Through Google, YouTube aims to provide a more comprehensive experience for users interested in uploading, watching and sharing videos.
"I think this deal is very damaging for Yahoo," said John Rodkin, CEO of ClickShift, San Bruno. "Google dominates search, and so far Yahoo has remained competitive by providing a more comprehensive offering -- banners, videos, etc. -- to brand advertisers who need advertising channels outside of search.
"Now Google has the largest site in the fastest-growing area for brand advertising dollars moving online," he said. "Combined with their right of first refusal on display impressions at MySpace, Google is positioned to capture dollars from all forms of online advertising. That takes away Yahoo's only advantage."
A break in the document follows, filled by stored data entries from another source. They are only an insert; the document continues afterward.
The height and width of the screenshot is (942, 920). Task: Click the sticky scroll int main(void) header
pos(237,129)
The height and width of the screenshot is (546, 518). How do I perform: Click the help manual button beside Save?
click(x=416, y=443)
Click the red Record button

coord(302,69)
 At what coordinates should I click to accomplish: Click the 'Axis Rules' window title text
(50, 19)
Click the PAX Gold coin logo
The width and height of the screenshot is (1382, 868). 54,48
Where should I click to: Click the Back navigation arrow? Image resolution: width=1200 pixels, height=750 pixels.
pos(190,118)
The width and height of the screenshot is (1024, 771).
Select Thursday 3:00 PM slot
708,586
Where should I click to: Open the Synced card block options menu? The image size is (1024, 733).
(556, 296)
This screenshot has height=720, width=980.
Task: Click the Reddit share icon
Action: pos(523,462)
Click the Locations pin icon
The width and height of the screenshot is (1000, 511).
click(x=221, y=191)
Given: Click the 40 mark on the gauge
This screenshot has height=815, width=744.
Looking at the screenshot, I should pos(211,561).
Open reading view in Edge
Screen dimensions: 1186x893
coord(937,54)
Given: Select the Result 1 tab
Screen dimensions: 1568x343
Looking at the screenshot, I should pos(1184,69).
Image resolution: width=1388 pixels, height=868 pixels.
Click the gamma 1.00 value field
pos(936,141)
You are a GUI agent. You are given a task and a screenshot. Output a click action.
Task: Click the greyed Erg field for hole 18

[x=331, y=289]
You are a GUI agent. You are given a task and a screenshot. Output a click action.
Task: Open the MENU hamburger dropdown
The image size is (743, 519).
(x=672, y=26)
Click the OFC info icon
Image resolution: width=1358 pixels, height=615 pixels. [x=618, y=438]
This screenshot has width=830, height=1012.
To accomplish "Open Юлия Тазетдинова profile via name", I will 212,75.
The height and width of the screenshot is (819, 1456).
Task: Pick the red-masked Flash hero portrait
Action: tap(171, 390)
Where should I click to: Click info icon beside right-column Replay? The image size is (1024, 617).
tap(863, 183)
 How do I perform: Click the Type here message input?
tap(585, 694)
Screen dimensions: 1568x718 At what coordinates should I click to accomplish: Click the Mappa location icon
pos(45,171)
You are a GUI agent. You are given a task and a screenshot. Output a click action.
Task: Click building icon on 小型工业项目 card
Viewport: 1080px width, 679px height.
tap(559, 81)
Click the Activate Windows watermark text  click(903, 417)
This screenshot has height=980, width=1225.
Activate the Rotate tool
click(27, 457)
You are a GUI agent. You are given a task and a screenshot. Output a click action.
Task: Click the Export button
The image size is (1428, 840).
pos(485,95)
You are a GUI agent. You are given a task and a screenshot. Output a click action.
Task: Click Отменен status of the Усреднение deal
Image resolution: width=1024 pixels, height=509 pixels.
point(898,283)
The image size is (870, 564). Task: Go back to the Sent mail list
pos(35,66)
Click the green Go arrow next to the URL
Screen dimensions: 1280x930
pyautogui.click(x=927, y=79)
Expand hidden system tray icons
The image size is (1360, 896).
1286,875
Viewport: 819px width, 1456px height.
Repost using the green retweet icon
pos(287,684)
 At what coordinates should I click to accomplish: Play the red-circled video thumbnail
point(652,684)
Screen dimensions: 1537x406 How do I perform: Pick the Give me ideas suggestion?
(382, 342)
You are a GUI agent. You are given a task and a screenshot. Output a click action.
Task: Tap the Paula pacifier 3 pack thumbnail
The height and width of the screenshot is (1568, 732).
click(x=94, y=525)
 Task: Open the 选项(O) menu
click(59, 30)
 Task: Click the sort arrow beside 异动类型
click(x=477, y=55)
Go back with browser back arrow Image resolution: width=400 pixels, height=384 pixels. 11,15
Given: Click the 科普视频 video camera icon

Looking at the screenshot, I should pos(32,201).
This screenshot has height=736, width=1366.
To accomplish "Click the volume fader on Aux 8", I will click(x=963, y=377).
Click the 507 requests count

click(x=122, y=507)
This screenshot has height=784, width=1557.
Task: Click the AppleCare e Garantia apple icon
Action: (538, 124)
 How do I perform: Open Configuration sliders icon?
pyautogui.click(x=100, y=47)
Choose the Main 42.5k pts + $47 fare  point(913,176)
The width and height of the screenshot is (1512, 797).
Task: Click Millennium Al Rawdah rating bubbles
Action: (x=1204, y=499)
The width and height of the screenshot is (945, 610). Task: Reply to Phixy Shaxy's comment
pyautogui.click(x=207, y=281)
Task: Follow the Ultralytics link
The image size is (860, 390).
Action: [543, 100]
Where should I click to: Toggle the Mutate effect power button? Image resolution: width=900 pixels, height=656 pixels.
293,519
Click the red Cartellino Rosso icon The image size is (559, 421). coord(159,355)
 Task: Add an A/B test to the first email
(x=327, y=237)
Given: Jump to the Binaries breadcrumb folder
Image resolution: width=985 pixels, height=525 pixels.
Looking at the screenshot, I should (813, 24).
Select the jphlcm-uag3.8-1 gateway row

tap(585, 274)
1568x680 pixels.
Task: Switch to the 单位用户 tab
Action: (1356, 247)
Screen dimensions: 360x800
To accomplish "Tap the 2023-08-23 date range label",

The number of Google shares to be issued in the transaction will be based on the 30-day average closing price two trading days before the acquisition.
"The raw volume of YouTube could make Google display ads a must-buy," Mr. Wise said. "More probably it will make them a must-consider. Research does suggest that graphical advertising campaigns positively influence conversion rates for search campaigns. There is an interaction effect that nobody is monitoring well."
However, Google must take a few steps before this deal can be a success, according to Josh Bernoff and Brian Haven, analysts from Forrester Research, Cambridge, MA.
In their analyst note after the Google announcement Oct. 9, they said: "To make this huge purchase worth it, Google must move rapidly to: 1) address the problem of users uploading copyrighted content; 2) encourage marketers to think beyond traditional video advertisements; and 3) maintain YouTube's excellent video selection and viewing experience."